Woodside Petroleum is holding back a $750 million payment for a project in the Mediterranean Sea, almost a fortnight after Israel decided to keep a larger than expected amount of gas for domestic consumption.
The Israeli cabinet last month approved exporting 40 per cent of its new found gas reserves, setting aside the remaining 60 per cent to meet the country's gas needs for around 25 years.
Woodside would not comment on why it still had not made an initial $US696 million ($A765 million) payment as part of its 30 per cent involvement in the Leviathan project off the coast of Israel.
The Perth-based oil and gas company was understood to be expecting at least half of the gas to be available for the more lucrative export market.
The Australian dollar has lost more than 12 per cent against the US dollar since the $1.4 billion deal was announced seven months ago.
Analysts say Woodside might have to go back over the numbers to see if the joint venture project is still viable.
Under the deal with US-based firm Noble Energy, Woodside will take an equal 30 per cent stake in the project.
Last year an advisory panel, the Tzemach Committee, recommended Israel export just over half of its gas, sparking outrage among Israelis who want most of the gas reserved for domestic purposes.
Woodside is scheduled to make a second payment of $US200 million ($A219.83 million) once the Israeli government passes the export legislation.
In a statement issued after the Israeli cabinet decision on June 23, Woodside said it looked forward to "considering the detail of the gas export policy".
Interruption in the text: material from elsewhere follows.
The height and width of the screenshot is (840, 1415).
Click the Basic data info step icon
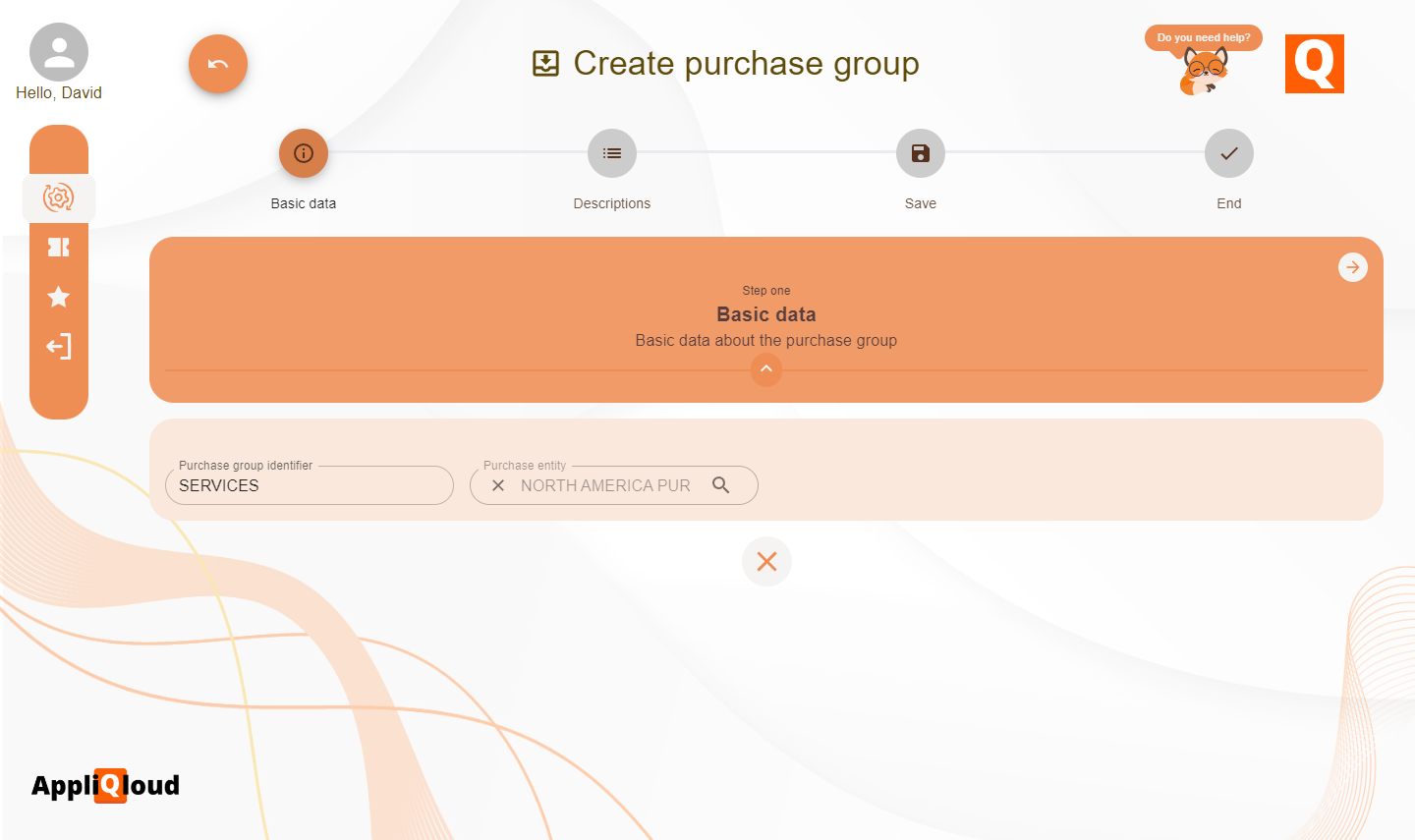(303, 153)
Despite the political instability in the region as Israel looks to shore up its energy security, the company says it has undertaken a thorough risk and security assessment of Israel.
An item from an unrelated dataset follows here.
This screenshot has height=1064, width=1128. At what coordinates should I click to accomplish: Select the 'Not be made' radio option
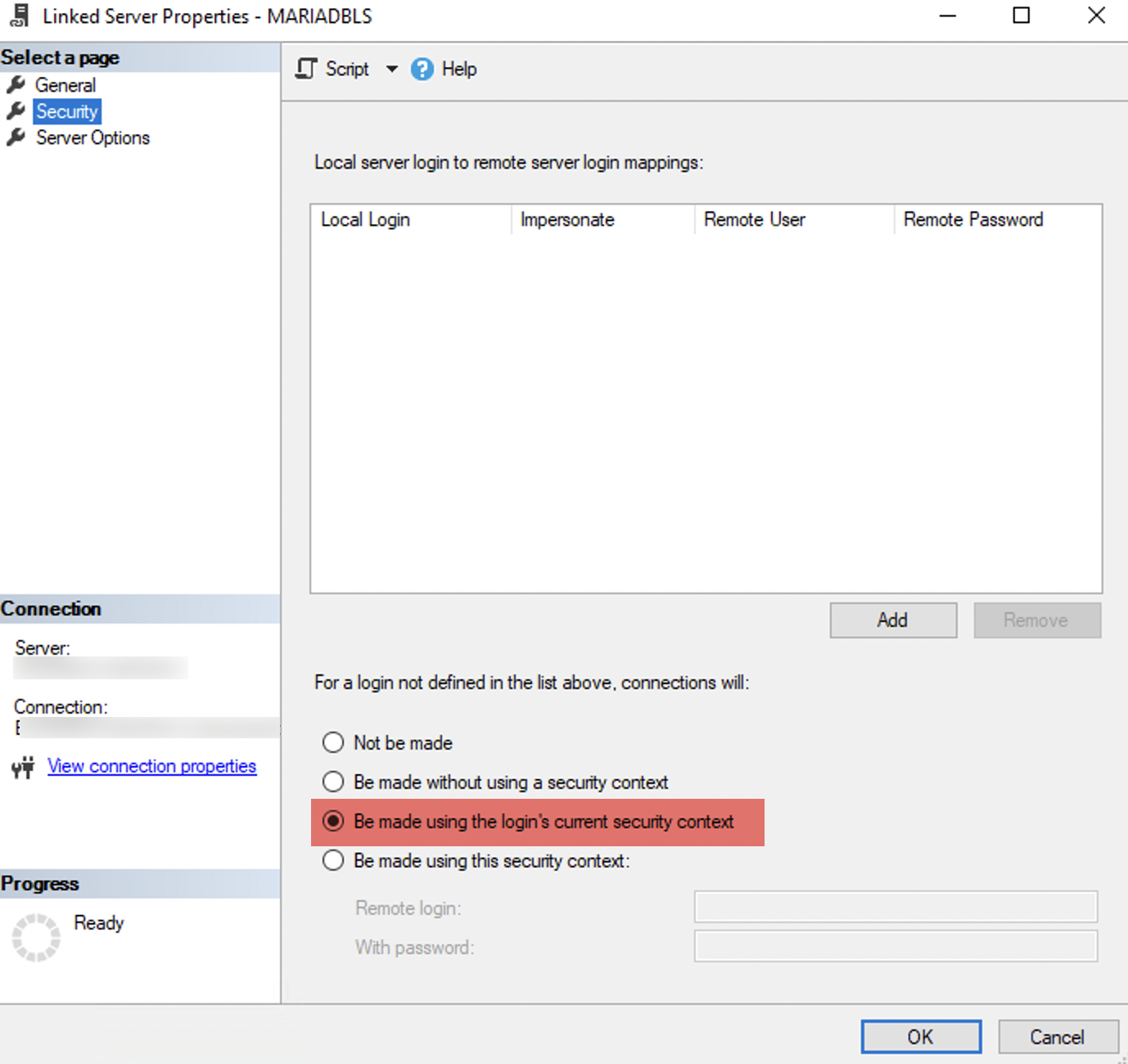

RBC Capital Markets analyst Andrew Williams said Woodside wasn't in a position to sign off on the first payment.
"They need to go back and recrunch their numbers," he said.
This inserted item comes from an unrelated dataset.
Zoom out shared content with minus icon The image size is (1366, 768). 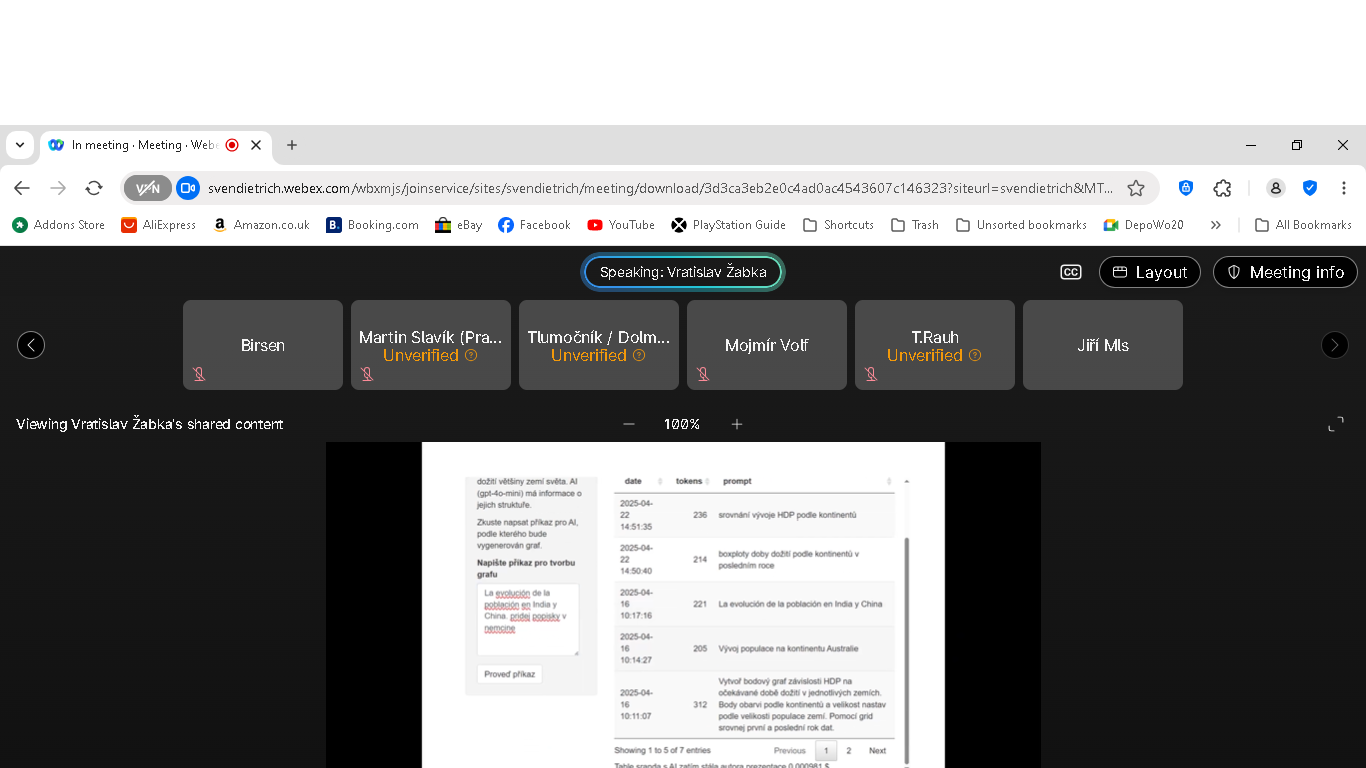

"It puts a slightly higher risk over it, no doubt."
Woodside was waiting for some fiscal certainty before taking the next step.
"They're probably evaluating whether it's still a viable project or not."
UBS analyst Nik Burns said it was still too early to get excited about Woodside participating in Israeli gas exports.
"There is a lot of commercial, technical and political issues to be resolved," he said.
Mr Burns is waiting for information on whether export quotas can be swapped between gas fields.